-- Passage follows --

Discussion about AI Safety funding (FB transcript)

Kat Woods recently wrote a Facebook post about Nonlinear’s new funding program.

This led to a discussion (in the comments section) about funding norms, the current funding bar, concerns about lowering the bar, and concerns about the current (relatively centralized) funding situation.

I’m posting a few of the comments below. I’m hoping this might promote more discussion about the funding landscape. Such discussion could be especially valuable right now, given that:

  • Many people are starting to get interested in AI safety (including people who are not from the EA/​rationalist communities)

  • AGI timeline estimates have generally shortened

  • Investment in overall AI development is increasing quickly

  • There may be opportunities to spend large amounts of money in the upcoming year (e.g., scalable career transition grant programs, regranting programs, 2024 US elections, AI governance/​policy infrastructure, public campaigns for AI safety).

  • Many ideas with high potential upside also have noteworthy downside risks (phrased less vaguely, I think that among governance/​policy/​comms projects that have high potential upside, >50% also have non-trivial downside risks).

  • We might see pretty big changes in the funding landscape over the next 6-24 months

    • New funders appear to be getting interested in AI safety

    • Governments are getting interested in AI safety

    • Major tech companies may decide to invest more resources into AI safety

Selected comments from FB thread

Note: I’ve made some editorial decisions to keep this post relatively short. Bolding is added by me. See the full thread here. Also, as usual, statements from individuals don’t necessarily reflect the views of their employers.

Kat Woods (Nonlinear)

I often talk to dejected people who say they tried to get EA funding and were rejected

And what I want to do is to give them a rousing speech about how being rejected by one funder doesn’t mean that their idea is bad or that their personal qualities are bad.

The evaluation process is noisy. Even the best funders make mistakes. They might just have a different world model or value system than you. They might have been hangry while reading your application.

That to succeed, you’ll have to ask a ton of people, and get a ton of rejections, but that’s OK, because you only need a handful of yeses.

(Kat then describes the new funding program from Nonlinear. TLDR: People submit an application that can then be reviewed by a network of 50+ funders.)

Claire Zabel (Program Officer at Open Philanthropy)

Claire’s comment:

(Claire quoting Kat:) The evaluation process is noisy. Even the best funders make mistakes. They might just have a different world model or value system than you. They might have been hangry while reading your application.

(Claire’s response): That’s true. It’s also possible the project they are applying for is harmful, but if they apply to enough funders, eventually someone will fund the harmful project (unilateralist’s curse). In my experience as a grantmaker, a substantial fraction (though certainly very far from all) rejected applications in the longtermist space seem harmful in expectation, not just “not cost-effective enough”

Selected portions of Kat’s response to Claire:

1. We’re probably going to be setting up channels where funders can discuss applicants. This way if there are concerns about net negativity, other funders considering it can see that. This might even lead to less unilateralist curse because if lots of funders think that the idea is net negative, others will be able to see that, instead of the status quo, where it’s hard to know what other funders think of an application.

2. All these donors were giving anyways, with all the possibilities of the unilateralist’s curse. This just gives them more /​ better options to choose from. From this alone, it actually might lead to less net-negative projects being funded because smaller funders have access to better options.

-- Passage concluded --
-- Input data follows --

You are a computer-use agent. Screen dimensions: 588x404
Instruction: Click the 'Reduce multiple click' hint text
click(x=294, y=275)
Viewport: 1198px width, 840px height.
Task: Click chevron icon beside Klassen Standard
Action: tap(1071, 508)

-- Input data concluded --

## Work request
Continue the AI safety funding thread from where it stops, after Kat's second point in her reply to Claire.

## Response below
4. Big EA funders are also composed of fallible humans who might also miss large downside risk projects. This system could help unearth downside risks that they hadn’t thought of. There’s also the possibility of false alarms, where they thought something was net negative when it wasn’t.

Given how hard it is to evaluate ideas/​talent in in AI safety, I think we get better outcomes if we treat it less like bridge-building and more like assessing startups. Except harder! At least YCombinator finds out years later if any of their bets worked. With AI safety, we can’t even agree if Eliezer or Paul are net positive!

Larissa’s response to Claire:

Over time I’ve become somewhat skeptical of people who talk about the harm from other people’s projects in this way. It seems like it is used as an argument to centralize decision making to a small group and one that at this point I’m not sure has a strong enough track record. In the EA movement building space, the people I heard this from the most are the people who’ve now themselves caused the most harm to the EA movement. I think it’s plausible that a similar thing is true the in AI spaces.

Kerry’s response to Claire:

Historically, this kind of argument has been weaponized to centralize funding in the hands of Open Phil and Open Phil-aligned groups. I think it’s important that funding on AI-related topics not be centralized in this way as Open Phil is a major supporter of AGI danger labs via support for Open AI and more recently the strong connections to Anthropic.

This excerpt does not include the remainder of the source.